* **Action item**
The entries are to be given again in full. Every word must match.

------------------------------------------------

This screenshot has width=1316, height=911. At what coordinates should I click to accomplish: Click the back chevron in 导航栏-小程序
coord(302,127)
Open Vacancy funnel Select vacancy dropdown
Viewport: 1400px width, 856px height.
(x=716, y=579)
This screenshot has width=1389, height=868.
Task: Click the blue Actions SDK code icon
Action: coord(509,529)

------------------------------------------------

* **Written response**
This screenshot has width=1316, height=911. At what coordinates should I click to accomplish: Click the back chevron in 导航栏-小程序
coord(302,127)
Open Vacancy funnel Select vacancy dropdown
Viewport: 1400px width, 856px height.
(x=716, y=579)
This screenshot has width=1389, height=868.
Task: Click the blue Actions SDK code icon
Action: coord(509,529)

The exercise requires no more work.